When Did My Weight Loss Start?
I started becoming more aware of my weight and how unhealthy I’d become at the beginning of last year when I weighed in at 211 lbs. When I had stepped on to that scale, it wasn’t to even weigh myself, I was just checking to see if the batteries still worked on my scale. Seeing that number, the heaviest that I’ve ever been, I became so depressed. For that first month, I was obsessed with food. How many calories was I eating? I couldn’t eat three hours before bed. Oh no, I need to run five miles to burn more calories because I was hangry. At the end of the month I stepped back on the scale only to find that I had gained another three pounds.
What was I doing wrong? I could have sworn I was eating the “right” foods and I wasn’t eating as much and I was working out and drinking so much water I had to pee twice an hour. For the next couple of months it was a back and forth struggle, going from eating super healthy and working out to feeling like I wasn’t making progress and just eating whatever I wanted.

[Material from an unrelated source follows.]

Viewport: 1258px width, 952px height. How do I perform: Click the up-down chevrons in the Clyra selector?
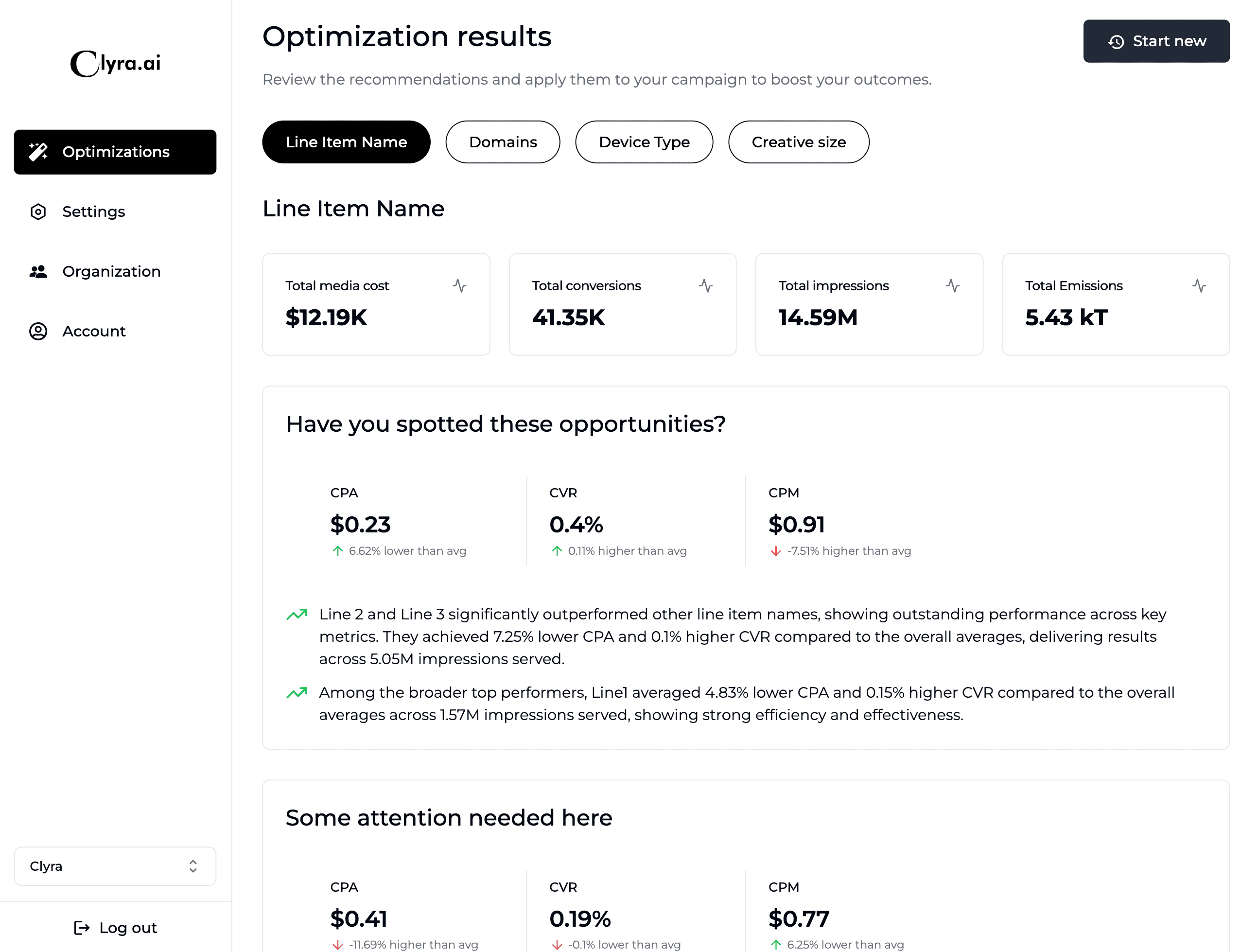pos(193,866)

Needless to say, I didn’t see much progress.
Going In To 2019
Well, when I vowed to myself that I would do it right this year, I again weighed myself. I was sitting at 204 lbs. Better than when I had first started this whole journey, but nowhere near where I wanted to be.
Today I weigh in at 194.3 lbs. Ecstatic that I am finally under that two hundred mark, I feel like I can see why I’m finally making some progress.
In the last few months, I’ve gone through my phases of eating super healthy to falling off for a day or two. Cheating on my diet with a trip to Wendy’s, and of course I break down at least once a week for a Red Bull. The difference between me “falling off the wagon” now vs last year, I don’t take these cheat meals/days to heart. It’s okay to treat myself every now and then so long as I’m not making a habit.
They’re Not Me
The biggest thing for me, now vs. then, is that I’m not trying to adhere myself to someone else’s diet, someone else’s crazy intense workout schedule. Being a two hundred pound woman with a crazy work life, and a demanding family, is not the same as a YouTuber whose entire life revolves around fitness and being healthy and doing an insane amount of push-ups. Spending hundreds of dollars for workout gear and online sessions wasn’t going to help me. I’m not a “fit” person, nor am I a “clean” eater. Conforming to someone else’s plan wasn’t going to help me (unless that person is a licensed nutritionist or doctor).
So while my progress may seem small or insignificant, to me it’s something more. It’s showing me that I can do this. I can be a healthier version of myself. But I need to do it at my pace how I’m comfortable doing it.